- **EXERCISE BRIEF**
Go through the following data and transcribe exactly the stretch of lines from the one holding "Dresses (181, 21)" to the one holding "Country Wedding Venues (122, 44)", both included.

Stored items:
--- START ---

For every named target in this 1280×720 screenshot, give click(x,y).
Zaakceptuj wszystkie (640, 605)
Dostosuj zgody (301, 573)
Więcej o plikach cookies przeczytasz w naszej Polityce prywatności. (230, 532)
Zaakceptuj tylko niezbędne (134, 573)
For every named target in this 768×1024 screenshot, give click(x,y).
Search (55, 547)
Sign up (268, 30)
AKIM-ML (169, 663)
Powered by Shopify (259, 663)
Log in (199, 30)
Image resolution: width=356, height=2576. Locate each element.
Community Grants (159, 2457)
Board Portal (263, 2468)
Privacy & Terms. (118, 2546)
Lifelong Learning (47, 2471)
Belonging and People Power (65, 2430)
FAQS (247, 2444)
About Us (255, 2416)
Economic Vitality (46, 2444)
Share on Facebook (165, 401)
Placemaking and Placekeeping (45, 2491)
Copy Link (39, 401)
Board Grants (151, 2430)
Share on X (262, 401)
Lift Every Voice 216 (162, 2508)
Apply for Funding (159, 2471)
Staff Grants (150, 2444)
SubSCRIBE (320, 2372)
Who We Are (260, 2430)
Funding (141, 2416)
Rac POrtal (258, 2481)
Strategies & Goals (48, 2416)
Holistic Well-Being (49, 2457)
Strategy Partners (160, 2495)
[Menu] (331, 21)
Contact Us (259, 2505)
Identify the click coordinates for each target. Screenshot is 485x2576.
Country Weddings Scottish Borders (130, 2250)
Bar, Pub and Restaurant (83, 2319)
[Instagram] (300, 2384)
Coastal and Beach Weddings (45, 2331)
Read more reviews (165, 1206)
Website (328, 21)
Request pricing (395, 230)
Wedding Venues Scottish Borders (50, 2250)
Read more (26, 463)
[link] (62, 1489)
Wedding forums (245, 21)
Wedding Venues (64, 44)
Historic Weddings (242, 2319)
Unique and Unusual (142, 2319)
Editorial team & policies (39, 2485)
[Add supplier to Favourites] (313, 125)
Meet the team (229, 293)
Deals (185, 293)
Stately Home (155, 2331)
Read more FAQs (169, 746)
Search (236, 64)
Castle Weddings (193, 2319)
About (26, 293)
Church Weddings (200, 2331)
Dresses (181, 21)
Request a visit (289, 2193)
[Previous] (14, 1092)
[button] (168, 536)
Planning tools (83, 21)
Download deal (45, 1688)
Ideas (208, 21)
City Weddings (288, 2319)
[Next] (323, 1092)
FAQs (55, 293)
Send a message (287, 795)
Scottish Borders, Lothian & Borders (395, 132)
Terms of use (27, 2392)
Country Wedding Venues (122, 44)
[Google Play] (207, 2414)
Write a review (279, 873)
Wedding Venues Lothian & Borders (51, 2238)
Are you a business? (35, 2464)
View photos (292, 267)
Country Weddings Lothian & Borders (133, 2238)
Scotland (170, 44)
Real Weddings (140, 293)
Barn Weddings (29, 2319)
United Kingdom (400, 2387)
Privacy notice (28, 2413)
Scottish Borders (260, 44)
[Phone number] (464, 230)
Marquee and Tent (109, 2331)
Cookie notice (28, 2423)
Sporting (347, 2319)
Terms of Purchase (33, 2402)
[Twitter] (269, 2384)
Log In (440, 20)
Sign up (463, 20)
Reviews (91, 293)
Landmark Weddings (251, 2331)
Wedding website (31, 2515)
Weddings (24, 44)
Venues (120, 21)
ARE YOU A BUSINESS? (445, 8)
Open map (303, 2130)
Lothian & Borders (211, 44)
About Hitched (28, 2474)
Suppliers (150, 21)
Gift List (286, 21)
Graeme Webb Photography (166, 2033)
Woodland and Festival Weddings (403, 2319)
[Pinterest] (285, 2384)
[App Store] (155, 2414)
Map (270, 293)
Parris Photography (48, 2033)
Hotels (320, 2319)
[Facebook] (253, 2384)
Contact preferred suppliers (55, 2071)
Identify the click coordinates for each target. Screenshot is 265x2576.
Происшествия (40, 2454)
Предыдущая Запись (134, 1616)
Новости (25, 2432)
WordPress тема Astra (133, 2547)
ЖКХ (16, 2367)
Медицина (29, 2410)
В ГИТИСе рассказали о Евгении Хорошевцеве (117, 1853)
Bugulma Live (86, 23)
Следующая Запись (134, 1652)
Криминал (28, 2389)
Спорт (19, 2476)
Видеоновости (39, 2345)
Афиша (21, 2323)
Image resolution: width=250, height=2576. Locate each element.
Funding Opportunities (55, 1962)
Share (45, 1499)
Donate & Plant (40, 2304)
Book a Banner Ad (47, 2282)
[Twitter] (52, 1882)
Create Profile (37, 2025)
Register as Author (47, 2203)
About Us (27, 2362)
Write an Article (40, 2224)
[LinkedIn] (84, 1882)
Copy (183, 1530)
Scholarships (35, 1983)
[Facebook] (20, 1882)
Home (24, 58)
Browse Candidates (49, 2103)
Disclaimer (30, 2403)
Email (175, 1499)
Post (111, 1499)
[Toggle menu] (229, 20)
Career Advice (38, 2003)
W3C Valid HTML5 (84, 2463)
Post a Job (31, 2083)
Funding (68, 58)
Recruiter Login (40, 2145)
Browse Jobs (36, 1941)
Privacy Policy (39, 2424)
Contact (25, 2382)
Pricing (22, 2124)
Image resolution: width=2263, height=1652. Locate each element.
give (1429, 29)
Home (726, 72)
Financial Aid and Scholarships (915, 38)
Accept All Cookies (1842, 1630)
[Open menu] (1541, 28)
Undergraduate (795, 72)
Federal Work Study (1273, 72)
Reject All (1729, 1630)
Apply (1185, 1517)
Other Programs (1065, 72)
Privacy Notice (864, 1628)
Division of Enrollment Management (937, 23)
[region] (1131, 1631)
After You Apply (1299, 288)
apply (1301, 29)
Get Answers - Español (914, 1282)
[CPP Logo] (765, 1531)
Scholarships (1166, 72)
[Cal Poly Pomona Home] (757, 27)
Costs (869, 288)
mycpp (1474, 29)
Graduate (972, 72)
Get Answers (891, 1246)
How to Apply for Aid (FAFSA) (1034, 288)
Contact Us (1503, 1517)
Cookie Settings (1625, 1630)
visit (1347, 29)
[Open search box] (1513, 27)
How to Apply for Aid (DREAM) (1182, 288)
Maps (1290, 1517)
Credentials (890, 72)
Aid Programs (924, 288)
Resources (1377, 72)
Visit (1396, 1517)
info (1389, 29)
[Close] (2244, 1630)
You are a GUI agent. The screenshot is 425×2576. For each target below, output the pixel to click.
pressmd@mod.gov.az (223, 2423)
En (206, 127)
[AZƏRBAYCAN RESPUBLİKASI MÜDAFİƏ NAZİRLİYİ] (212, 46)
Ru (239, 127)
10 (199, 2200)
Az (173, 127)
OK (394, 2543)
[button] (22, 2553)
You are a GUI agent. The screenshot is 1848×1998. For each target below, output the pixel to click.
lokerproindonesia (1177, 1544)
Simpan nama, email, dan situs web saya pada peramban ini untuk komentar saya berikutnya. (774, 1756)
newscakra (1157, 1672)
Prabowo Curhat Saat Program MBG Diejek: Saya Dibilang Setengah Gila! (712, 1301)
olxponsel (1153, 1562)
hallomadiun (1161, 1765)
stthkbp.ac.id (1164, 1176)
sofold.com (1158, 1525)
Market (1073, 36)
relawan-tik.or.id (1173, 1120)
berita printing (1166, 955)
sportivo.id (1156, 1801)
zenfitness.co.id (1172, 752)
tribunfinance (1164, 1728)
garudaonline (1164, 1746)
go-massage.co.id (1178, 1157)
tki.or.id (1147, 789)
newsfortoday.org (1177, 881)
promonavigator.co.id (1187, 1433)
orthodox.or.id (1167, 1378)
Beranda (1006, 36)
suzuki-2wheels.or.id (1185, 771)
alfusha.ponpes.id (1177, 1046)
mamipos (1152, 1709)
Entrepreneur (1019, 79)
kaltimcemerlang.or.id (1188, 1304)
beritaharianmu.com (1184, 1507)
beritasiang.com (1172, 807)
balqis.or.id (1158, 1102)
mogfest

--- END ---

- **WRITTEN REPLY**
Dresses (181, 21)
Request a visit (289, 2193)
[Previous] (14, 1092)
[button] (168, 536)
Planning tools (83, 21)
Download deal (45, 1688)
Ideas (208, 21)
City Weddings (288, 2319)
[Next] (323, 1092)
FAQs (55, 293)
Send a message (287, 795)
Scottish Borders, Lothian & Borders (395, 132)
Terms of use (27, 2392)
Country Wedding Venues (122, 44)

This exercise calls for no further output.